Please rewrite the lines below as a numbered list, skipping any blank lines and leaving the pictures out.

[Start]

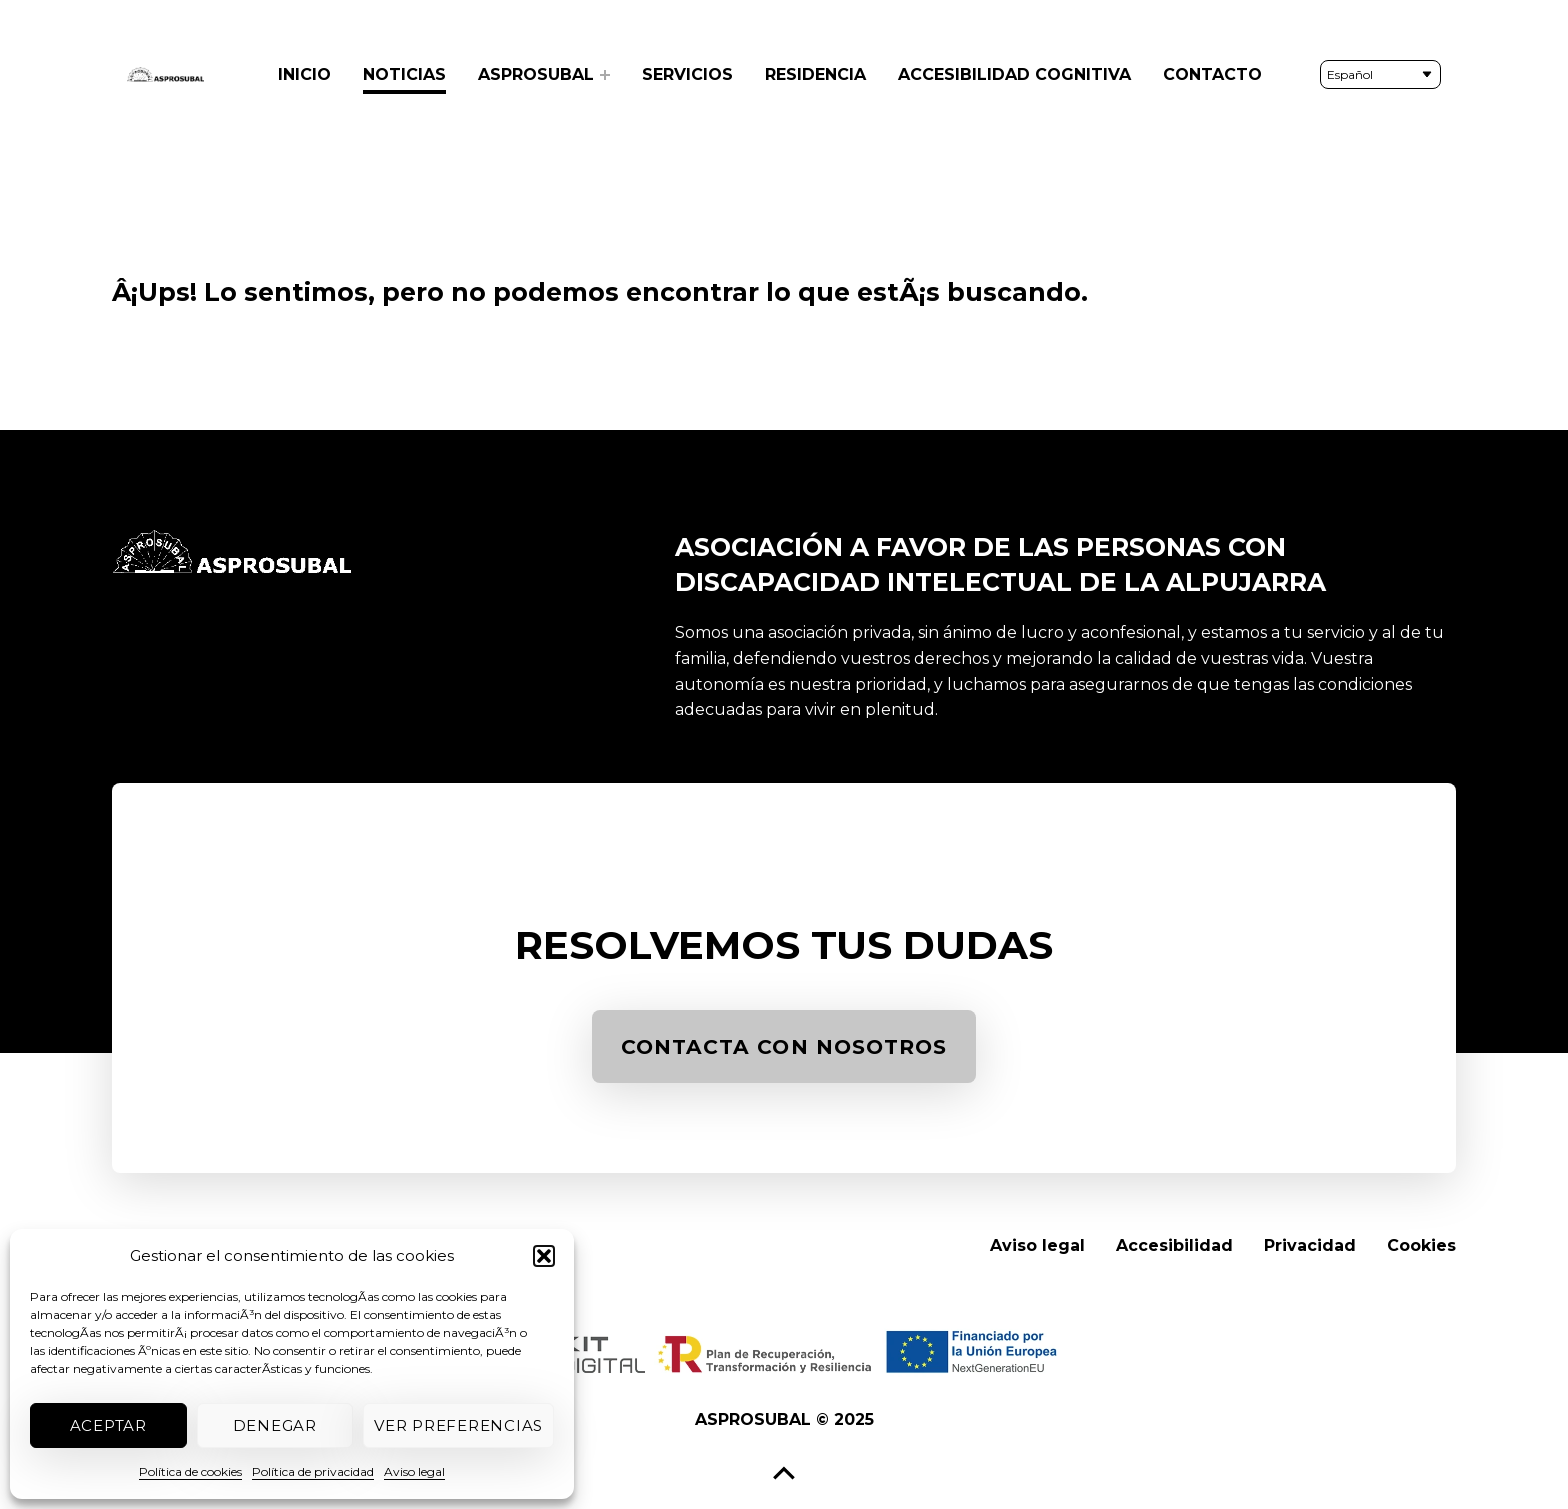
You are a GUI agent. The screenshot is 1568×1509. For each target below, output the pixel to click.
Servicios (687, 74)
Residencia (815, 74)
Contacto (1212, 74)
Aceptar (108, 1425)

[End]

Exercise answer:
1. You are a GUI agent. The screenshot is 1568×1509. For each target below, output the pixel to click.
2. Servicios (687, 74)
3. Residencia (815, 74)
4. Contacto (1212, 74)
5. Aceptar (108, 1425)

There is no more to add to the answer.